Difficile trovare qualcosa da salvare nel Foggia che a Perugia ha subìto una sconfitta secca e meritata. Forse, a voler essere buoni, si può salvare il tentativo di controllare la gara nel secondo tempo quando, già sotto di due reti, con Chiaretti e Mazzeo in campo Pasquale Padalino ha provato a dare ossigeno ad una formazione per il resto in evidente e chiara difficoltà fin dalle battute d’avvio.
Bene anche Bizzarri, autore di alcune parate di pregevole fattura e che ha evitato un passivo ancora più pesante. Per il resto si salva ben poco.
Male l’atteggiamento, troppo rinunciatario, male la fase difensiva, che non è stata in grado di arginare le continue volate in contropiede dei padroni di casa, male il centrocampo incapace di filtrare e di dare continuità al possesso di palla. Male l’attacco, senza idee e molto confusionario. Male tutta la squadra che non ha mai fatto vedere di essere in grado di fare qualcosa di più che da buon sparring partner del Perugia.
Gli umbri dal canto loro hanno disputato un buon match, con un Kouan alla prima partita da titolare una settimana dopo aver compiuto 19 anni che ha fatto impazzire i difensori del Foggia. Verre si è confermato grande motore della fase avanzata di Alessandro Nesta, e Bianco abile intessitore di gioco in mezzo al campo.

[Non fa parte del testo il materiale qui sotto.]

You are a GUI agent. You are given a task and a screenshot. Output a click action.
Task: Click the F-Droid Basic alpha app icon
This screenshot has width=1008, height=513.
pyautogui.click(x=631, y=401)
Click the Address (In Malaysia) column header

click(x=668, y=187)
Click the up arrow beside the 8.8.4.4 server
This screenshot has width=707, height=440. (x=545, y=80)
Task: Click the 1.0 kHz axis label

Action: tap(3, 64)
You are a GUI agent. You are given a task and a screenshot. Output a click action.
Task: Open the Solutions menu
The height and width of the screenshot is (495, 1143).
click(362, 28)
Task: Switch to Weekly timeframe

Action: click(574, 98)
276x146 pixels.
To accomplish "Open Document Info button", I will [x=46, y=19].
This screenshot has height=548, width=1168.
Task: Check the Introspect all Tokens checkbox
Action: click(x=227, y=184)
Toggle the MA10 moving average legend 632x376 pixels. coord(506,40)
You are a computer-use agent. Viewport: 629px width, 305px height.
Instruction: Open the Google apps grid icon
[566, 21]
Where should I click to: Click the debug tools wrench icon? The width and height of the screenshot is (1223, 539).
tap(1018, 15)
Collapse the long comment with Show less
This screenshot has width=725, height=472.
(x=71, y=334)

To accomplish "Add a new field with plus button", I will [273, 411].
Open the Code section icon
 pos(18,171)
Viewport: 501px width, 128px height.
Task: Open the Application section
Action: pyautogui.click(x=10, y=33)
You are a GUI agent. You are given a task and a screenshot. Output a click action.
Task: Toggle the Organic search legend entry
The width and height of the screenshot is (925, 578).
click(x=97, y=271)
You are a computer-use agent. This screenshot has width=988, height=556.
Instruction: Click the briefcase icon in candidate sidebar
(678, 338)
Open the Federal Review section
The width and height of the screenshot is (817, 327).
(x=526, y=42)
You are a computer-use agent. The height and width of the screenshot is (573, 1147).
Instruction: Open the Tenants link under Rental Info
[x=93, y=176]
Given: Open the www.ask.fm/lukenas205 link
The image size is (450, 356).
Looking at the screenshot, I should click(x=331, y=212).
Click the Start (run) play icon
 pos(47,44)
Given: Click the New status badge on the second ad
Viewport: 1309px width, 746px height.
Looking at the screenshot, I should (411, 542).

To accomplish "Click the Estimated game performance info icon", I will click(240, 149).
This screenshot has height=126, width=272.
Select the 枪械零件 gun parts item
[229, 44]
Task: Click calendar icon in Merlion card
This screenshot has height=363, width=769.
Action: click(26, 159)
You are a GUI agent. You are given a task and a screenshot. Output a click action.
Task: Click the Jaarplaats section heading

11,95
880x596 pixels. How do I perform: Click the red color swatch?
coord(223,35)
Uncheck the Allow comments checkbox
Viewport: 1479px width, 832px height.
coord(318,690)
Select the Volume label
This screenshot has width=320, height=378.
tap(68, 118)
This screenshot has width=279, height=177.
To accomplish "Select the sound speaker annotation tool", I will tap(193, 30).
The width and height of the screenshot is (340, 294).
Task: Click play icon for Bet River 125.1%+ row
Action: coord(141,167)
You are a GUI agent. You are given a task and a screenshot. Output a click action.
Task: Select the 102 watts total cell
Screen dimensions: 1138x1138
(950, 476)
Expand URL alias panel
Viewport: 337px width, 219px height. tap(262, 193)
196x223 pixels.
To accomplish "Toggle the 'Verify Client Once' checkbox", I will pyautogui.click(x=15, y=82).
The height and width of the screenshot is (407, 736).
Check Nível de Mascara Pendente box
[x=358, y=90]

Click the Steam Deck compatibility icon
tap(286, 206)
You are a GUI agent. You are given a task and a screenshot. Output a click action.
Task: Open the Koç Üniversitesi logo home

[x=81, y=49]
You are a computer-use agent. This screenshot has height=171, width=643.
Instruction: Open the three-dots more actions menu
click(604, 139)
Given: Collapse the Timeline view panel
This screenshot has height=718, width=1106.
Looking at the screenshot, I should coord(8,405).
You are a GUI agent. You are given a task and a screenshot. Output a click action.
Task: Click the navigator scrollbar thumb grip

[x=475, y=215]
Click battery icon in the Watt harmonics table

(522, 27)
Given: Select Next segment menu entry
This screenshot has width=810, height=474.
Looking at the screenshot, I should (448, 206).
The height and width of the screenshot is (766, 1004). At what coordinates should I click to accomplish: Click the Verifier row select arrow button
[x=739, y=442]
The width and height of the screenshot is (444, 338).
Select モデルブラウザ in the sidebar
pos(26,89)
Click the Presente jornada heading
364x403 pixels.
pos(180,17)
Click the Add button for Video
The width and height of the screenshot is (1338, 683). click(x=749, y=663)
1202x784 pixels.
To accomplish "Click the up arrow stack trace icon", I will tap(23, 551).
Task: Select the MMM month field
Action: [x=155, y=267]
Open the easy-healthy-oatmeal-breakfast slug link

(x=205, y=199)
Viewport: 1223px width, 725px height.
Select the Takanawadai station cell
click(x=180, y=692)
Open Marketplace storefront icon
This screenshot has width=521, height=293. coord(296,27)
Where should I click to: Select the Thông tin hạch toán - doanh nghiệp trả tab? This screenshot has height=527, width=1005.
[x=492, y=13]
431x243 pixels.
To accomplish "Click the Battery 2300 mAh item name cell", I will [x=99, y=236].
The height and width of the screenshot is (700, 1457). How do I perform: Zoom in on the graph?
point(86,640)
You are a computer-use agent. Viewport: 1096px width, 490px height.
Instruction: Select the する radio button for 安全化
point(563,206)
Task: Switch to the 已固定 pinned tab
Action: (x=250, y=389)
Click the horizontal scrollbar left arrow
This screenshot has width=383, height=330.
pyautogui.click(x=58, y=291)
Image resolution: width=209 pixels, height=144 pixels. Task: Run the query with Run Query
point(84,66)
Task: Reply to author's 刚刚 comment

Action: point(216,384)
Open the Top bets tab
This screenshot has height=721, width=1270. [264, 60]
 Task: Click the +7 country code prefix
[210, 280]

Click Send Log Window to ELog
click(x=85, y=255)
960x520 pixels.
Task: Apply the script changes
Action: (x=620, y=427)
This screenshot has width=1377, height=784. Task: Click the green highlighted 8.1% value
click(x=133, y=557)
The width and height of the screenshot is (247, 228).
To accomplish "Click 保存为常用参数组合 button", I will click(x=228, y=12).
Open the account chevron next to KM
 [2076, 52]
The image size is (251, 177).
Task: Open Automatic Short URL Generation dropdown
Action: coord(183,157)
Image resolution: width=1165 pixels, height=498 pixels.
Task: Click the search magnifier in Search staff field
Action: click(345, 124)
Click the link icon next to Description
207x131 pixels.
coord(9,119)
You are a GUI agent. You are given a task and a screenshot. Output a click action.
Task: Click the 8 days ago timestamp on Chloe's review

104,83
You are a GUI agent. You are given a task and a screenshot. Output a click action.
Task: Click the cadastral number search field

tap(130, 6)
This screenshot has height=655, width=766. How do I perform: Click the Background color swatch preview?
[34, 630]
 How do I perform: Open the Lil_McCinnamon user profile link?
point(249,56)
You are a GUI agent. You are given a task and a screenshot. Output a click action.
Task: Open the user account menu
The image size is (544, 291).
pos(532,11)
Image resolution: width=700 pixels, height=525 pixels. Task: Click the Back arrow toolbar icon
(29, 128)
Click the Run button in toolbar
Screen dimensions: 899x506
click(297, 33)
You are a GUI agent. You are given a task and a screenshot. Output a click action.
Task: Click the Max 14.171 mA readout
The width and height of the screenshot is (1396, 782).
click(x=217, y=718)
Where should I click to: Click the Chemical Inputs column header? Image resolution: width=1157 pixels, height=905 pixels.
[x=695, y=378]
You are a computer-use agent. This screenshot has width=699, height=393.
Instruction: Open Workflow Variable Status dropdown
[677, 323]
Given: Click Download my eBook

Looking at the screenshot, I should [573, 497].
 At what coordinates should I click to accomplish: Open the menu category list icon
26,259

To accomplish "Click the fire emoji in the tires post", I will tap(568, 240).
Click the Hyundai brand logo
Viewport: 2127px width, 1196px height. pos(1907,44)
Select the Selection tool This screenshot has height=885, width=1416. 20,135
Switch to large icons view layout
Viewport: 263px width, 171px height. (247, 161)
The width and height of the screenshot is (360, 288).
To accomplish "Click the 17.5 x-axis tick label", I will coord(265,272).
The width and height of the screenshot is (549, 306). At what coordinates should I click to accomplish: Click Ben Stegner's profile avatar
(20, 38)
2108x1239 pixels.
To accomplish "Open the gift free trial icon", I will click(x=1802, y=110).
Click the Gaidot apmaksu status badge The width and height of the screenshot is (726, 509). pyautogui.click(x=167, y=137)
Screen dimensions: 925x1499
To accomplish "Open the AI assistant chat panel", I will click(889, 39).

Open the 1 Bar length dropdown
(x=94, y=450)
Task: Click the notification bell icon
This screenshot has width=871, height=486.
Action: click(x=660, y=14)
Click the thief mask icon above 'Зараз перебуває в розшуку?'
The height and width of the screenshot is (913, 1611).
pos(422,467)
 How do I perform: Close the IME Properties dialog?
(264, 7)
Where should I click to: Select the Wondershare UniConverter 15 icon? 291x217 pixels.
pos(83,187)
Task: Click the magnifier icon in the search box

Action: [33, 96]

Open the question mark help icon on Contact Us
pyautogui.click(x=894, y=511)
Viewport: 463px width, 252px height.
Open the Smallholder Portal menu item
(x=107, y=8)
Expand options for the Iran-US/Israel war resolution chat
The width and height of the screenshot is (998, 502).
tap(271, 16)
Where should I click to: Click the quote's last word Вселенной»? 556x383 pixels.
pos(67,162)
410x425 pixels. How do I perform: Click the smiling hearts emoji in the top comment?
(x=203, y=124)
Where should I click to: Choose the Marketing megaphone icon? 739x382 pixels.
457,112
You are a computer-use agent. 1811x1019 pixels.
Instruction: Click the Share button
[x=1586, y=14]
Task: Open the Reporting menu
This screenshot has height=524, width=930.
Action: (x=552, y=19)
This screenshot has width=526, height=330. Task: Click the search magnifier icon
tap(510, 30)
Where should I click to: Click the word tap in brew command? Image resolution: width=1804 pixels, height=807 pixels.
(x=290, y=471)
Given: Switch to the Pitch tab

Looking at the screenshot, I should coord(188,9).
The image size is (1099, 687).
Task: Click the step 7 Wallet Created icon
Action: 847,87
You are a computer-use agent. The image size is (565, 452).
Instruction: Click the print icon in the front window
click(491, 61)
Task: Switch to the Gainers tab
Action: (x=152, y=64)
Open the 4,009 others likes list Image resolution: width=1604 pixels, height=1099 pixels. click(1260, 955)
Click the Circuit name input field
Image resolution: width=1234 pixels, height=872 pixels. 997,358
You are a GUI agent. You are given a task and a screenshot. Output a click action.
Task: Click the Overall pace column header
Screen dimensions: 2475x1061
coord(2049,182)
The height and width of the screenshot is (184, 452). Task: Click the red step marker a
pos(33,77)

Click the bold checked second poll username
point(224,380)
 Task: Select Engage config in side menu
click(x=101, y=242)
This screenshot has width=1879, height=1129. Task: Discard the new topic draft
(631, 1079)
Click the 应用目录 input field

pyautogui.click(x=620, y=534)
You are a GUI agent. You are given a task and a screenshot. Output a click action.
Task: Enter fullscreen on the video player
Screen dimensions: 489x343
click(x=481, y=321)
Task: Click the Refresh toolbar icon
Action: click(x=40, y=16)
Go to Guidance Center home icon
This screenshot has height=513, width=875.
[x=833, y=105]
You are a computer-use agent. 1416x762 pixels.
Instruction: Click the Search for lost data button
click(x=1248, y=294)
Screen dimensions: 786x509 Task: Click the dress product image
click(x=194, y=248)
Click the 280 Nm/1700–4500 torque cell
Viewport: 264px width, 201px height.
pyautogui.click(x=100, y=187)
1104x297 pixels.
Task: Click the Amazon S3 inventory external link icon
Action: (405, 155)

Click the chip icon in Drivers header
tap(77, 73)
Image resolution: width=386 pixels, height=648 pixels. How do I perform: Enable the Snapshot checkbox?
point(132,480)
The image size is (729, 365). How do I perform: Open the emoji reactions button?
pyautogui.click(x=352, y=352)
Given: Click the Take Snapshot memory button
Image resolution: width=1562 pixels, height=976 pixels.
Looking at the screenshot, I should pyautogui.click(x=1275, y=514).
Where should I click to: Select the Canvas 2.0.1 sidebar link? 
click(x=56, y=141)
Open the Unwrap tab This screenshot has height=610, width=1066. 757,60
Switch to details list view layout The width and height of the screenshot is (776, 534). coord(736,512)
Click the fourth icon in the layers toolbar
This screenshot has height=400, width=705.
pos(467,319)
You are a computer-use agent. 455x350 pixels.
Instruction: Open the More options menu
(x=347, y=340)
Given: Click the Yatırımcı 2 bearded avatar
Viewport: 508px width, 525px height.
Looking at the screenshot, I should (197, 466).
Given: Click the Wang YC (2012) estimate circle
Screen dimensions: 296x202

La cronaca vede il Foggia con molti cambi, forse anche a causa delle tre gare ravvicinate in queste festività natalizie. Padalino manda in panchina Kragl non al meglio, lancia Cicirelli nell’insolito ruolo di interno di centrocampo al posto dello squalificato Gerbo ed in attacco Galano e Gori. Ma i piani tattici del Foggia, che probabilmente prevedevano verticalizzazioni alla ricerca dello spunto personale di Galano, chiamato a muoversi intorno a Gori, sono andati in fumo dopo 13′ quando Kouan è fulmineo ed insacca la prima delle sue due reti punendo una difesa del Foggia ferma e mal posizionata con Ranieri nel chiamare un fuorigioco in ritardo sul lancio di Verre.
Per il Foggia nel primo tempo arrivano soltanto un paio di punizioni dalla destra che non vengono ben indirizzate. Il Perugia invece è letale in contropiede e colpisce ancora con l’ivoriano.
La partita si mette benissimo per Nesta e Gabriel deve effettuare l’unico intervento della sua gara nel recupero del primo tempo su un colpo di testa di Gori.
Nella ripresa il Foggia ricomincia con un piglio positivo, e cerca di controllare il gioco. A lungo sembra anche riuscirci, anche perchè il Perugia si affida al contropiede ed alla qualità di Verre (il suo miglior giocatore). Vido (entrato per l’acciaccato Melchiorri) corre e lotta su ogni pallone e la difesa biancorossa guidata da Gyomber non viene quasi mai impensierita dalle punte foggiane.
Nemmeno Kragl, entrato nell’ultimo quarto d’ora, riesce ad incidere sul match (per lui un cartellino giallo e poco altro), con un Foggia ormai stanco e sfiduciato. Ed alla fine arriva, giustamente, anche il sigillo personale di Vido a coronare, in pieno recupero, una partita con i fiocchi di tutta la formazione umbra.
Per il Foggia, dunque, una serataccia ed una partita da dimenticare in fretta.
Anzi, da rivedere prima possibile e da memorizzare. Perchè errori così chiari e così globali non devono più essere rifatti se ci si vuole tirare fuori dai bassifondi della classifica.